Eran Braverman is now the chief farmer of the Agavenfeld. And he has changed his opinion: “The plants grow pretty well. I don’t know whether the whole thing has economic success. We haven’t bottled a tequila yet. But it looks pretty good.”
Good soil, enough water, constantly sun
AVI Leitner had the idea of a tequila production in Israel a few years ago after visiting the Mexican Tequila region of Jalisco. The Israeli Negev desert seemed ideal for this.
“This region here in the Negev is perfect,” says Leitner. “And Israel is the world champion in terms of irrigation of plants. Nobody understands plant cultivation in the desert anymore.” The floor is good, there is water, and the sun is constantly shining. “Israel could be a big player when growing blue agaves.”

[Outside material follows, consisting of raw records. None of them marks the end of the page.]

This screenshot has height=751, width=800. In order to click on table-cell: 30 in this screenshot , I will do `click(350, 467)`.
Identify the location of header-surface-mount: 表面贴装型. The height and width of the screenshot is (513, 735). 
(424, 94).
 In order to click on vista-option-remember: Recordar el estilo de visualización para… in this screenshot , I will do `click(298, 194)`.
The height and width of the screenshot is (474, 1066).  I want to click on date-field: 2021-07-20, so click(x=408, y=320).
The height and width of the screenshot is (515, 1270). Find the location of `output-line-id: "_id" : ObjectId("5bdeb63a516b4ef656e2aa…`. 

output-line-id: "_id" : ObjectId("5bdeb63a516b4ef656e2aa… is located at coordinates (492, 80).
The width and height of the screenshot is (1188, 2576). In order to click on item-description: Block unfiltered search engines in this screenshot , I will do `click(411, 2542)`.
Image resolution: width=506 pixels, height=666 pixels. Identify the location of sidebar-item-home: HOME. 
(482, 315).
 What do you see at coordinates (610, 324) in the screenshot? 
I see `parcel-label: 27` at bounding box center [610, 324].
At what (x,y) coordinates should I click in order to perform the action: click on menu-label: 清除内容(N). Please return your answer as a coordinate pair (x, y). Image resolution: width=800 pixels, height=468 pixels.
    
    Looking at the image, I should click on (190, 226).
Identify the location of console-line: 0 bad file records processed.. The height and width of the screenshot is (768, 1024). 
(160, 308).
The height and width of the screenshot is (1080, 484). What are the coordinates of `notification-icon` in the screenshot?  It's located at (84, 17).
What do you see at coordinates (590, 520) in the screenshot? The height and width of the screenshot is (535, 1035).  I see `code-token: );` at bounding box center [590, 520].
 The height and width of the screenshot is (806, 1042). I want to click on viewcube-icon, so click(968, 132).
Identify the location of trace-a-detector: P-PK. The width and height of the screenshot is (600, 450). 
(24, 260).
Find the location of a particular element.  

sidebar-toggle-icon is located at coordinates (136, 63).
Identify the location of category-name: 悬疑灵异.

They are the basis for tequila. 140,000 of the blue-gray plants were put into the ground four years ago. If everything goes well, about a million bottles with tequila will be filled in the coming year. Tequila will not be called Agaven schnapps – for legal reasons. “Negev-Spirit” floats Avi Leitner as a name.
It will taste different
“When we try the first tequila, it will certainly not taste as much as in Mexico,” says Leitner. “But that’s also the idea. We want to bring something new, something unique to the spirits market. A little deeply Israeli. Something from the Holy Land.”
Chief farmer Eran Braverman from Kibbutz Alumin also has to be patient with the Israeli Negev Tequila for another year. And in the meantime he still drinks the one who was imported from Mexico.